Terecht zegt Dr H.H. Kuyper 2): „Aangaande de bedoeling van Hoornbeek kan dus geen de minste twijfel bestaan. Wat hij hier zegt is een argumentum ad hominem, zooals men het noemt. Hij wil hier aantoonen, dat de Independenten, die de macht om censuur te oefenen en te excommuniceeren evenals de authoritativa potestas, de met autoriteit optredende macht der synodes, ontkennen, en onze


1) Hoornbeek, S. Contr.ed. 1653, p. 669.
2) Heraut, No. 2831, „Napleiten”.

|75|

Gereformeerde kerken daarvan zelfs een verwijt maken, feitelijk hetzelfde doen met hun afsnijden van het kerkverband en dat dit wel degelijk een machtsoefening der synodes is.”

Duidelijk blijkt dat Dr van Lonkhuyzen uit het betoog van Hoornbeek een geheel verkeerde conclusie trekt, wanneer hij zegt dat Hoornbeek de term excommunicatie opvat als „een verbreking van het verband of plaatsen buiten het verband”. Het afsnijden van het kerkverband kan, zooals wij reeds boven schreven, in een bijzonder geval noodig zijn, wanneer een kerk hopeloos verdorven is, er geen middel overblijft om een kerk te doen leven naar het recht Gods, en de kerk het oordeel der synode niet erkent. Maar deze maatregel doet niets af van het recht der gezamenlijke kerken in synode vergaderd om met gezag, in den naam des Heeren een oordeel uit te spreken over ambtsdragers eener kerk, en hen te ontzetten uit hun ambt. Dit wordt ook erkend door Prof.
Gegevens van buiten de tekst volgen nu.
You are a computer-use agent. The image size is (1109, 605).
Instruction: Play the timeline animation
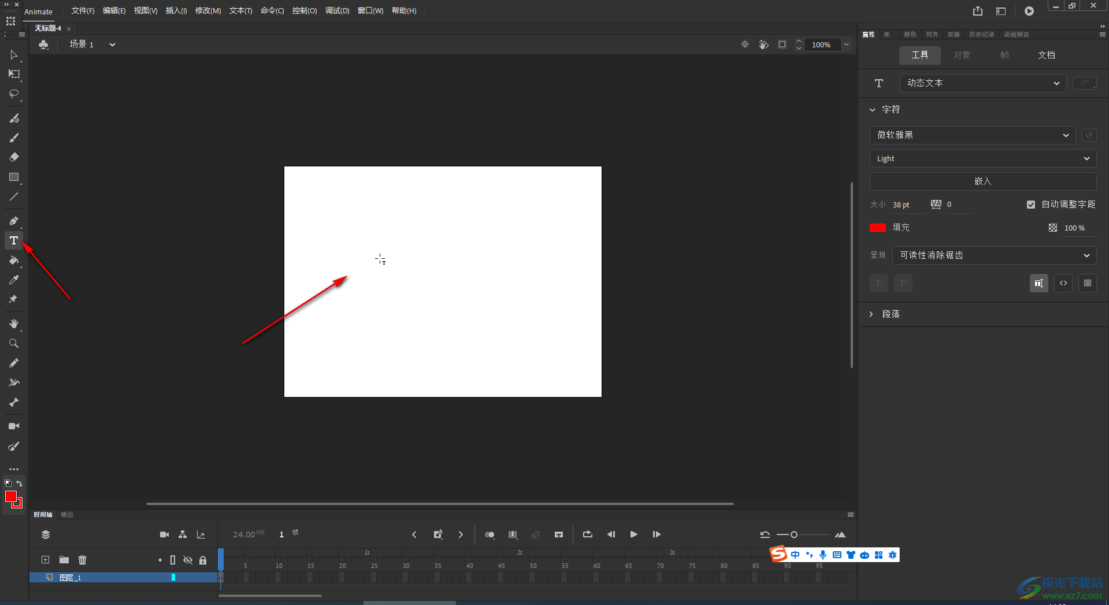[634, 535]
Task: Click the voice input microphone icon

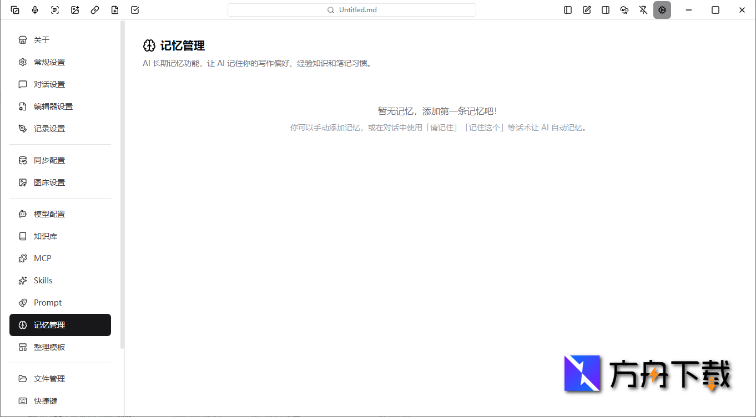Action: point(35,9)
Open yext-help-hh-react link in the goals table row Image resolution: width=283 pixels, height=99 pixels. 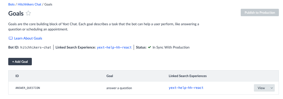186,88
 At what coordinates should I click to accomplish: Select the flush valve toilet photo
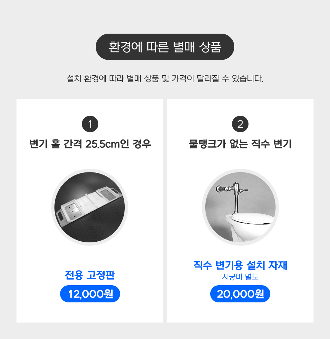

Rutgers, op wien Dr van Lonkhuyzen zich zoo gaarne beroept. Dr Rutgers verklaart toch op bladzijde 179 van zijn werk: „De Rechtsbevoegdheid onzer plaatselijke kerken”: „Bij onttrekking aan zoodanig verband hebben de gezamentlijke kerken evenmin dwangmiddelen tegenover de enkele kerk, als de kerkeraad die heeft tegenover het enkele lid. Wel mag de classis of synode kerkeraadsleden ontzetten van hun ambt zoolang de kerk in het verband staat; maar als de kerk dat vonnis niet erkent, verblijft aan de gezamentlijke kerken geen ander verweermiddel dan om deze kerk van het verband af te snijden.”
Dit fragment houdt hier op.